* Aim of the task
Exactly as shown, give the full listing again.

* * * *

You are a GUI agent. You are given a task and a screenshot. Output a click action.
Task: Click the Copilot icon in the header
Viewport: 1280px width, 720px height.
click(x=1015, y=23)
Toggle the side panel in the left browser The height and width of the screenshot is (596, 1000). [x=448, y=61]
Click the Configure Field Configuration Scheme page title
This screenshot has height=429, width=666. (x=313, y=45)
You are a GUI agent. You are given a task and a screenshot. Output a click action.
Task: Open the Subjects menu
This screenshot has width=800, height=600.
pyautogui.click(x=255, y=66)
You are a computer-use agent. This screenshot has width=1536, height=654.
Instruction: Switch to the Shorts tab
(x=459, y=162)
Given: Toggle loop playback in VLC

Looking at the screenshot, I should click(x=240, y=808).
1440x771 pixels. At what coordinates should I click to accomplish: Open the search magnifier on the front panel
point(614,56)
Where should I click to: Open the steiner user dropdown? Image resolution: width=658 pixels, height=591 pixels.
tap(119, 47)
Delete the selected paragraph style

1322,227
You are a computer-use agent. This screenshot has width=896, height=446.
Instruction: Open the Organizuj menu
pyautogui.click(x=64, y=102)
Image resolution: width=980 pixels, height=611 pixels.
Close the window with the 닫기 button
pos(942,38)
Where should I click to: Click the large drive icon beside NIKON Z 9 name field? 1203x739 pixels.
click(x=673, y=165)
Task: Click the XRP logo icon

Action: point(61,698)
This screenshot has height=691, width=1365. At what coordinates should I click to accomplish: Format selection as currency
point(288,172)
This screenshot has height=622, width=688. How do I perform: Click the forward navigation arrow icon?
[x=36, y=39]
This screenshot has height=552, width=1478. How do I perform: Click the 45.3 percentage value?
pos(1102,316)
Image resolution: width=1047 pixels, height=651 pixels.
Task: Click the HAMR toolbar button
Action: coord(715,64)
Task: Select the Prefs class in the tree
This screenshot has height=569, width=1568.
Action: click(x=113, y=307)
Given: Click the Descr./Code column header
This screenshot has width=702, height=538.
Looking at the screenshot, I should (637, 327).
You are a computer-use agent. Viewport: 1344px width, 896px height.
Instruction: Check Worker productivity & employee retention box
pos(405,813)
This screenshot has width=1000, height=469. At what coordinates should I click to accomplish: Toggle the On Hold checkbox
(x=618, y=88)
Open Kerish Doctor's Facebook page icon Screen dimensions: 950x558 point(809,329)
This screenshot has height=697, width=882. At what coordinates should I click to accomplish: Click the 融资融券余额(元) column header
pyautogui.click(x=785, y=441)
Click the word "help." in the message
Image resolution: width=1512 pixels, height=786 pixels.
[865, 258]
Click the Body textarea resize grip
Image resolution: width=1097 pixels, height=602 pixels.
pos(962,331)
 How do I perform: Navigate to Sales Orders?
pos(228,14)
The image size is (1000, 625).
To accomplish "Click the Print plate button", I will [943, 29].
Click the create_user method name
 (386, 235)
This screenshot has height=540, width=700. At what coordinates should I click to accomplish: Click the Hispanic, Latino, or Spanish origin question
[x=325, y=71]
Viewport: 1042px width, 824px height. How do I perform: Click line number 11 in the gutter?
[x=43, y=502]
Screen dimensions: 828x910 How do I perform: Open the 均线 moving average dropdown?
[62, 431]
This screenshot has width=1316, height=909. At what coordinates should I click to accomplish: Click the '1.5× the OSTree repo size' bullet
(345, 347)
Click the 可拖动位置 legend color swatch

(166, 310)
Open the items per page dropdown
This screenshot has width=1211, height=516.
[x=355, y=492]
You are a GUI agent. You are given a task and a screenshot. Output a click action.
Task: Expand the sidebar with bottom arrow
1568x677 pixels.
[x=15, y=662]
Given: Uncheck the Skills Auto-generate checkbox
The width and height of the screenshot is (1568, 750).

* * * *

* Response below
You are a GUI agent. You are given a task and a screenshot. Output a click action.
Task: Click the Copilot icon in the header
Viewport: 1280px width, 720px height.
click(x=1015, y=23)
Toggle the side panel in the left browser The height and width of the screenshot is (596, 1000). [x=448, y=61]
Click the Configure Field Configuration Scheme page title
This screenshot has height=429, width=666. (x=313, y=45)
You are a GUI agent. You are given a task and a screenshot. Output a click action.
Task: Open the Subjects menu
This screenshot has width=800, height=600.
pyautogui.click(x=255, y=66)
You are a computer-use agent. This screenshot has width=1536, height=654.
Instruction: Switch to the Shorts tab
(x=459, y=162)
Given: Toggle loop playback in VLC

Looking at the screenshot, I should click(x=240, y=808).
1440x771 pixels. At what coordinates should I click to accomplish: Open the search magnifier on the front panel
point(614,56)
Where should I click to: Open the steiner user dropdown? Image resolution: width=658 pixels, height=591 pixels.
tap(119, 47)
Delete the selected paragraph style

1322,227
You are a computer-use agent. This screenshot has width=896, height=446.
Instruction: Open the Organizuj menu
pyautogui.click(x=64, y=102)
Image resolution: width=980 pixels, height=611 pixels.
Close the window with the 닫기 button
pos(942,38)
Where should I click to: Click the large drive icon beside NIKON Z 9 name field? 1203x739 pixels.
click(x=673, y=165)
Task: Click the XRP logo icon

Action: point(61,698)
This screenshot has height=691, width=1365. At what coordinates should I click to accomplish: Format selection as currency
point(288,172)
This screenshot has height=622, width=688. How do I perform: Click the forward navigation arrow icon?
[x=36, y=39]
This screenshot has height=552, width=1478. How do I perform: Click the 45.3 percentage value?
pos(1102,316)
Image resolution: width=1047 pixels, height=651 pixels.
Task: Click the HAMR toolbar button
Action: coord(715,64)
Task: Select the Prefs class in the tree
This screenshot has height=569, width=1568.
Action: click(x=113, y=307)
Given: Click the Descr./Code column header
This screenshot has width=702, height=538.
Looking at the screenshot, I should (637, 327).
You are a computer-use agent. Viewport: 1344px width, 896px height.
Instruction: Check Worker productivity & employee retention box
pos(405,813)
This screenshot has width=1000, height=469. At what coordinates should I click to accomplish: Toggle the On Hold checkbox
(x=618, y=88)
Open Kerish Doctor's Facebook page icon Screen dimensions: 950x558 point(809,329)
This screenshot has height=697, width=882. At what coordinates should I click to accomplish: Click the 融资融券余额(元) column header
pyautogui.click(x=785, y=441)
Click the word "help." in the message
Image resolution: width=1512 pixels, height=786 pixels.
[865, 258]
Click the Body textarea resize grip
Image resolution: width=1097 pixels, height=602 pixels.
pos(962,331)
 How do I perform: Navigate to Sales Orders?
pos(228,14)
The image size is (1000, 625).
To accomplish "Click the Print plate button", I will [943, 29].
Click the create_user method name
 (386, 235)
This screenshot has height=540, width=700. At what coordinates should I click to accomplish: Click the Hispanic, Latino, or Spanish origin question
[x=325, y=71]
Viewport: 1042px width, 824px height. How do I perform: Click line number 11 in the gutter?
[x=43, y=502]
Screen dimensions: 828x910 How do I perform: Open the 均线 moving average dropdown?
[62, 431]
This screenshot has width=1316, height=909. At what coordinates should I click to accomplish: Click the '1.5× the OSTree repo size' bullet
(345, 347)
Click the 可拖动位置 legend color swatch

(166, 310)
Open the items per page dropdown
This screenshot has width=1211, height=516.
[x=355, y=492]
You are a GUI agent. You are given a task and a screenshot. Output a click action.
Task: Expand the sidebar with bottom arrow
1568x677 pixels.
[x=15, y=662]
Given: Uncheck the Skills Auto-generate checkbox
The width and height of the screenshot is (1568, 750).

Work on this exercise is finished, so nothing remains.